*Short exercise*: Set down word for word the part of the rows below that opens with the line containing "At what coordinates should I click to accomplish: Select" and closes with the line containing "pos(103,515)", including both of those lines. Leave the pictures out.

*Data supplied*:
===
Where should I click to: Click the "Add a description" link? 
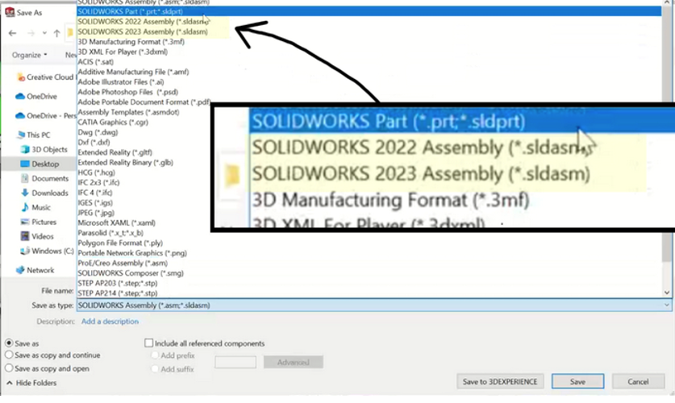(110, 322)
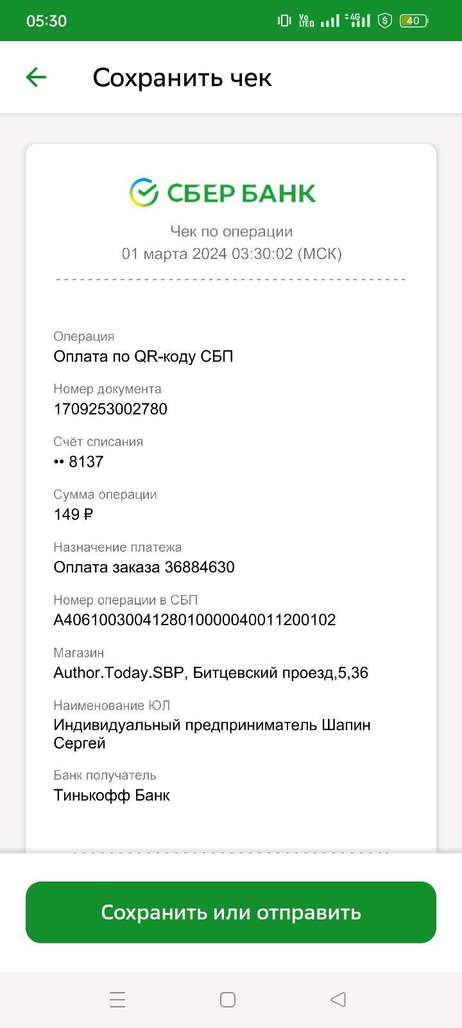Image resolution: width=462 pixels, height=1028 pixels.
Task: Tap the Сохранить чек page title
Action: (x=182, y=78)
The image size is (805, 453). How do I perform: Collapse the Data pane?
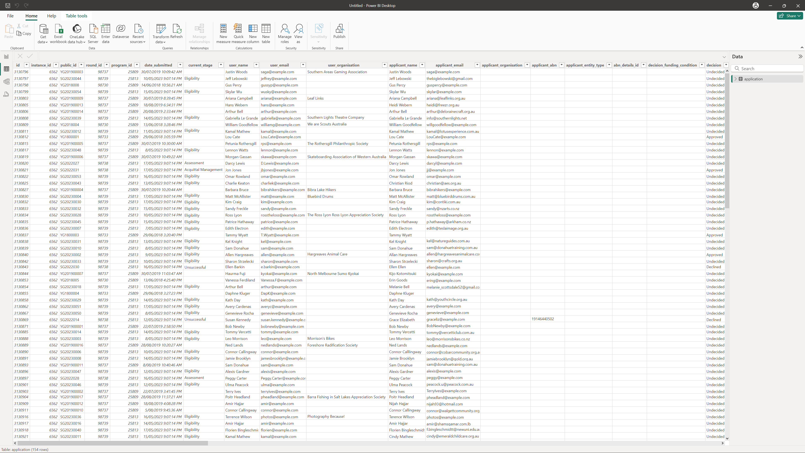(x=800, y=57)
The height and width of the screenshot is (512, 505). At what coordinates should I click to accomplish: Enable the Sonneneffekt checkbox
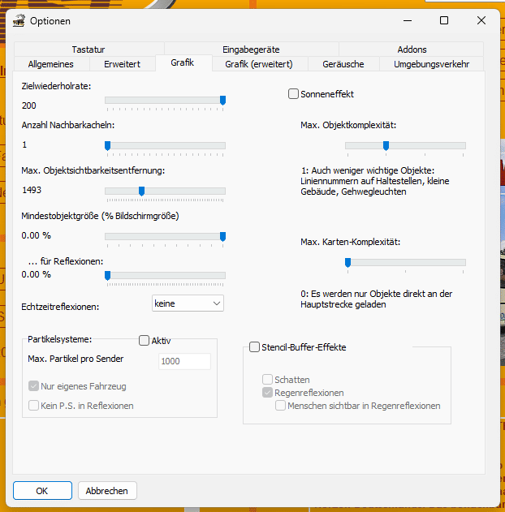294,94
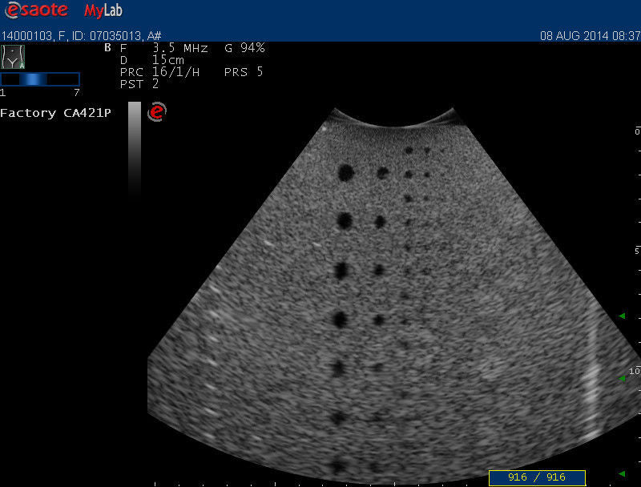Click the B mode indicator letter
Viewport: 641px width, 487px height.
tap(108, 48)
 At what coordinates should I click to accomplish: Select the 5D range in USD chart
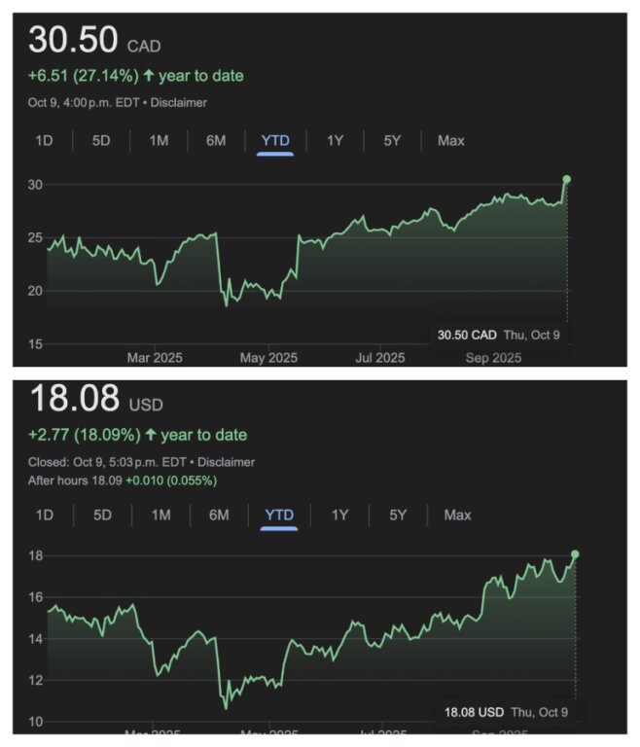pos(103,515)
===
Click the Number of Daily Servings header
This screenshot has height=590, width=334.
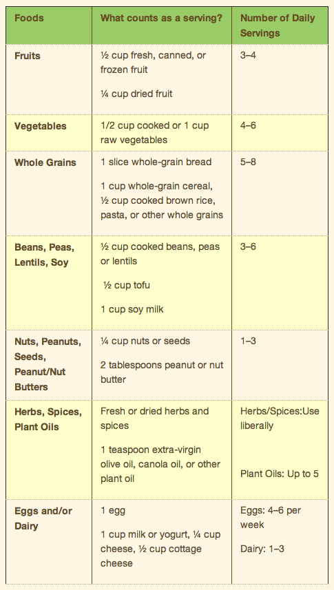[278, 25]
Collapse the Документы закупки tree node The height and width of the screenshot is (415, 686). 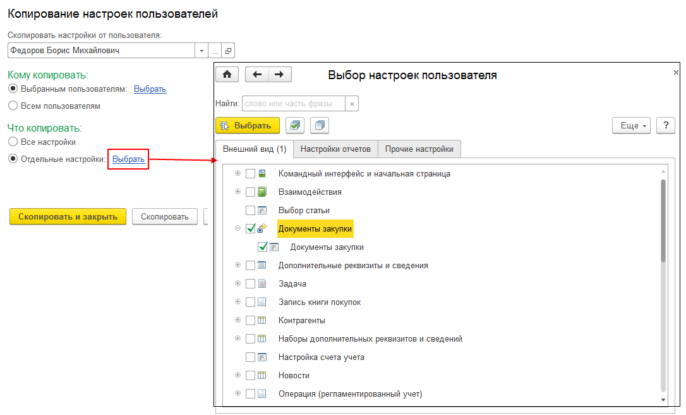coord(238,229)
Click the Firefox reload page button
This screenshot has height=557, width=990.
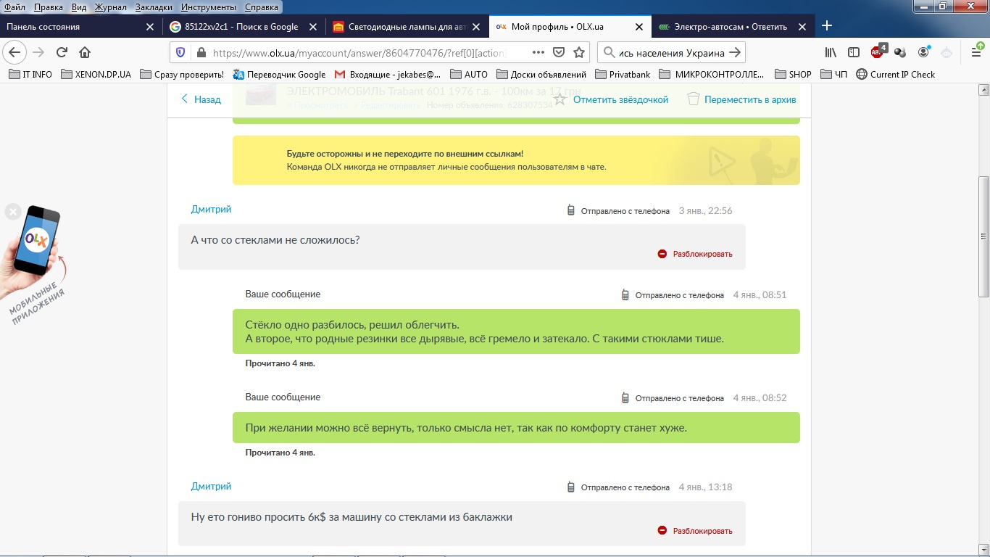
===
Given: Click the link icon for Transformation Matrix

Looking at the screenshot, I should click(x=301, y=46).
===
*Output for this exercise*:
 At what coordinates should I click to accomplish: Select the 5D range in USD chart
pos(103,515)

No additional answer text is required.